- **EXERCISE**:
The data must be written out once more, precisely as given.

BEGIN

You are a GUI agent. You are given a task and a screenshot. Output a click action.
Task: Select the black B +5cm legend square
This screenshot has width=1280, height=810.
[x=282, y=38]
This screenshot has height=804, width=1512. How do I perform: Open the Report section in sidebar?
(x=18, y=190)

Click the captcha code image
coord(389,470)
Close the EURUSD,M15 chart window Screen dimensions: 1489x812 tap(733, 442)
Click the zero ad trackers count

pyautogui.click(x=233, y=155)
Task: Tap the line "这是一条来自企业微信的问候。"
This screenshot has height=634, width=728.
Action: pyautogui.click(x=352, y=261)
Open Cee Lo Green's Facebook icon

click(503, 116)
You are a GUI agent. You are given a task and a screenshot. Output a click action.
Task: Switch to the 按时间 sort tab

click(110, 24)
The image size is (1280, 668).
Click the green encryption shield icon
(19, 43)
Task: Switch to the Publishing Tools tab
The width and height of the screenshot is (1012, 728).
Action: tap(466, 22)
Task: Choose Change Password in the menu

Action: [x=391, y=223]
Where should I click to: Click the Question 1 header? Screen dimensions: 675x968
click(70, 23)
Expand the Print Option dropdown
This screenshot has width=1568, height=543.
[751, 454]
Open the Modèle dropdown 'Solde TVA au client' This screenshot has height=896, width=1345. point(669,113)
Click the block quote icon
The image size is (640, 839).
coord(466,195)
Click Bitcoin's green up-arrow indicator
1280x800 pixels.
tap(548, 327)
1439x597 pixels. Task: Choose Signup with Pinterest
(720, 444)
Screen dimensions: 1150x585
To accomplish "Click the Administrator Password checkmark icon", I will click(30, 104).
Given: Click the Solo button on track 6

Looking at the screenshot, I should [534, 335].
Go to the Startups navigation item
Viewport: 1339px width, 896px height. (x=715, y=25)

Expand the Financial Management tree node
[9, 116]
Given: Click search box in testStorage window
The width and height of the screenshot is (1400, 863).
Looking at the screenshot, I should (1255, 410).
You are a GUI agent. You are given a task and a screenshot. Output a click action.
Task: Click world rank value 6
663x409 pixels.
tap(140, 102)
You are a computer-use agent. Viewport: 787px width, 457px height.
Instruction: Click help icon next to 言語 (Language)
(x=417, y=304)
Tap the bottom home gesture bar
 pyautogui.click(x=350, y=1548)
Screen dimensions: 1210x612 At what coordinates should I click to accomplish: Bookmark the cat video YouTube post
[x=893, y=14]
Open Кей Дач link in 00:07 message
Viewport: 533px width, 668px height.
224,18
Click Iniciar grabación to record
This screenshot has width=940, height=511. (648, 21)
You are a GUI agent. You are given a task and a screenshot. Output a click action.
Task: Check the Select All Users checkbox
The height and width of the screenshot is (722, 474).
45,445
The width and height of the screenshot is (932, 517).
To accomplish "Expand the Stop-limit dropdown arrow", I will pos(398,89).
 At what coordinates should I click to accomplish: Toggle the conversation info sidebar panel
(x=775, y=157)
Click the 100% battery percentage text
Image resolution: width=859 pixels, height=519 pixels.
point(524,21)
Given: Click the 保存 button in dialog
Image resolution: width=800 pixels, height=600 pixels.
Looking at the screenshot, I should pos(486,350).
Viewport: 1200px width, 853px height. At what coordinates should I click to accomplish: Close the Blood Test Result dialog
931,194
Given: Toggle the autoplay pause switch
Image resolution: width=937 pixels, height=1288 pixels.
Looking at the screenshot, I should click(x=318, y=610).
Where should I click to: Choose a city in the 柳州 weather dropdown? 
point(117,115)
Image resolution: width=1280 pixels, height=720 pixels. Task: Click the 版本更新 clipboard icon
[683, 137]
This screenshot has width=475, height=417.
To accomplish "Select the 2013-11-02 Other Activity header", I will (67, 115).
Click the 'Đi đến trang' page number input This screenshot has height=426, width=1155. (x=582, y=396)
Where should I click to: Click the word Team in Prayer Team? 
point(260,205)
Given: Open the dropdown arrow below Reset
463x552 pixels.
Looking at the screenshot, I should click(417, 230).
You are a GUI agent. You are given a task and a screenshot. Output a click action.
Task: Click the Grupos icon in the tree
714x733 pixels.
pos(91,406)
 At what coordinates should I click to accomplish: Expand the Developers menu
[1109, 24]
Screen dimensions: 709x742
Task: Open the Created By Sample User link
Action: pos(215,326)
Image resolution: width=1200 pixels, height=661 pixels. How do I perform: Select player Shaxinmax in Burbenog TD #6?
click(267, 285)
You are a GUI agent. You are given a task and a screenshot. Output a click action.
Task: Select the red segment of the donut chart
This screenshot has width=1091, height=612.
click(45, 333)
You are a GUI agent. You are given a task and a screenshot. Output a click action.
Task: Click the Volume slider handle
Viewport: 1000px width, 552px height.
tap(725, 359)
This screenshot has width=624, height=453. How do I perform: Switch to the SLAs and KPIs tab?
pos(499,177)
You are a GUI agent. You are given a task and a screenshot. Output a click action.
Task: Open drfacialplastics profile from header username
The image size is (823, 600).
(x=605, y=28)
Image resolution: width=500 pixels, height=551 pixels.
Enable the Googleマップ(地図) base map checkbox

END

- **COMPLETED EXERCISE**:
You are a GUI agent. You are given a task and a screenshot. Output a click action.
Task: Select the black B +5cm legend square
This screenshot has width=1280, height=810.
[x=282, y=38]
This screenshot has height=804, width=1512. How do I perform: Open the Report section in sidebar?
(x=18, y=190)

Click the captcha code image
coord(389,470)
Close the EURUSD,M15 chart window Screen dimensions: 1489x812 tap(733, 442)
Click the zero ad trackers count

pyautogui.click(x=233, y=155)
Task: Tap the line "这是一条来自企业微信的问候。"
This screenshot has height=634, width=728.
Action: pyautogui.click(x=352, y=261)
Open Cee Lo Green's Facebook icon

click(503, 116)
You are a GUI agent. You are given a task and a screenshot. Output a click action.
Task: Switch to the 按时间 sort tab

click(110, 24)
The image size is (1280, 668).
Click the green encryption shield icon
(19, 43)
Task: Switch to the Publishing Tools tab
The width and height of the screenshot is (1012, 728).
Action: tap(466, 22)
Task: Choose Change Password in the menu

Action: [x=391, y=223]
Where should I click to: Click the Question 1 header? Screen dimensions: 675x968
click(70, 23)
Expand the Print Option dropdown
This screenshot has width=1568, height=543.
[751, 454]
Open the Modèle dropdown 'Solde TVA au client' This screenshot has height=896, width=1345. point(669,113)
Click the block quote icon
The image size is (640, 839).
coord(466,195)
Click Bitcoin's green up-arrow indicator
1280x800 pixels.
tap(548, 327)
1439x597 pixels. Task: Choose Signup with Pinterest
(720, 444)
Screen dimensions: 1150x585
To accomplish "Click the Administrator Password checkmark icon", I will click(30, 104).
Given: Click the Solo button on track 6

Looking at the screenshot, I should [534, 335].
Go to the Startups navigation item
Viewport: 1339px width, 896px height. (x=715, y=25)

Expand the Financial Management tree node
[9, 116]
Given: Click search box in testStorage window
The width and height of the screenshot is (1400, 863).
Looking at the screenshot, I should (1255, 410).
You are a GUI agent. You are given a task and a screenshot. Output a click action.
Task: Click world rank value 6
663x409 pixels.
tap(140, 102)
You are a computer-use agent. Viewport: 787px width, 457px height.
Instruction: Click help icon next to 言語 (Language)
(x=417, y=304)
Tap the bottom home gesture bar
 pyautogui.click(x=350, y=1548)
Screen dimensions: 1210x612 At what coordinates should I click to accomplish: Bookmark the cat video YouTube post
[x=893, y=14]
Open Кей Дач link in 00:07 message
Viewport: 533px width, 668px height.
224,18
Click Iniciar grabación to record
This screenshot has width=940, height=511. (648, 21)
You are a GUI agent. You are given a task and a screenshot. Output a click action.
Task: Check the Select All Users checkbox
The height and width of the screenshot is (722, 474).
45,445
The width and height of the screenshot is (932, 517).
To accomplish "Expand the Stop-limit dropdown arrow", I will pos(398,89).
 At what coordinates should I click to accomplish: Toggle the conversation info sidebar panel
(x=775, y=157)
Click the 100% battery percentage text
Image resolution: width=859 pixels, height=519 pixels.
point(524,21)
Given: Click the 保存 button in dialog
Image resolution: width=800 pixels, height=600 pixels.
Looking at the screenshot, I should pos(486,350).
Viewport: 1200px width, 853px height. At what coordinates should I click to accomplish: Close the Blood Test Result dialog
931,194
Given: Toggle the autoplay pause switch
Image resolution: width=937 pixels, height=1288 pixels.
Looking at the screenshot, I should click(x=318, y=610).
Where should I click to: Choose a city in the 柳州 weather dropdown? 
point(117,115)
Image resolution: width=1280 pixels, height=720 pixels. Task: Click the 版本更新 clipboard icon
[683, 137]
This screenshot has width=475, height=417.
To accomplish "Select the 2013-11-02 Other Activity header", I will (67, 115).
Click the 'Đi đến trang' page number input This screenshot has height=426, width=1155. (x=582, y=396)
Where should I click to: Click the word Team in Prayer Team? 
point(260,205)
Given: Open the dropdown arrow below Reset
463x552 pixels.
Looking at the screenshot, I should click(417, 230).
You are a GUI agent. You are given a task and a screenshot. Output a click action.
Task: Click the Grupos icon in the tree
714x733 pixels.
pos(91,406)
 At what coordinates should I click to accomplish: Expand the Developers menu
[1109, 24]
Screen dimensions: 709x742
Task: Open the Created By Sample User link
Action: pos(215,326)
Image resolution: width=1200 pixels, height=661 pixels. How do I perform: Select player Shaxinmax in Burbenog TD #6?
click(267, 285)
You are a GUI agent. You are given a task and a screenshot. Output a click action.
Task: Select the red segment of the donut chart
This screenshot has width=1091, height=612.
click(45, 333)
You are a GUI agent. You are given a task and a screenshot. Output a click action.
Task: Click the Volume slider handle
Viewport: 1000px width, 552px height.
tap(725, 359)
This screenshot has width=624, height=453. How do I perform: Switch to the SLAs and KPIs tab?
pos(499,177)
You are a GUI agent. You are given a task and a screenshot. Output a click action.
Task: Open drfacialplastics profile from header username
The image size is (823, 600).
(x=605, y=28)
Image resolution: width=500 pixels, height=551 pixels.
Enable the Googleマップ(地図) base map checkbox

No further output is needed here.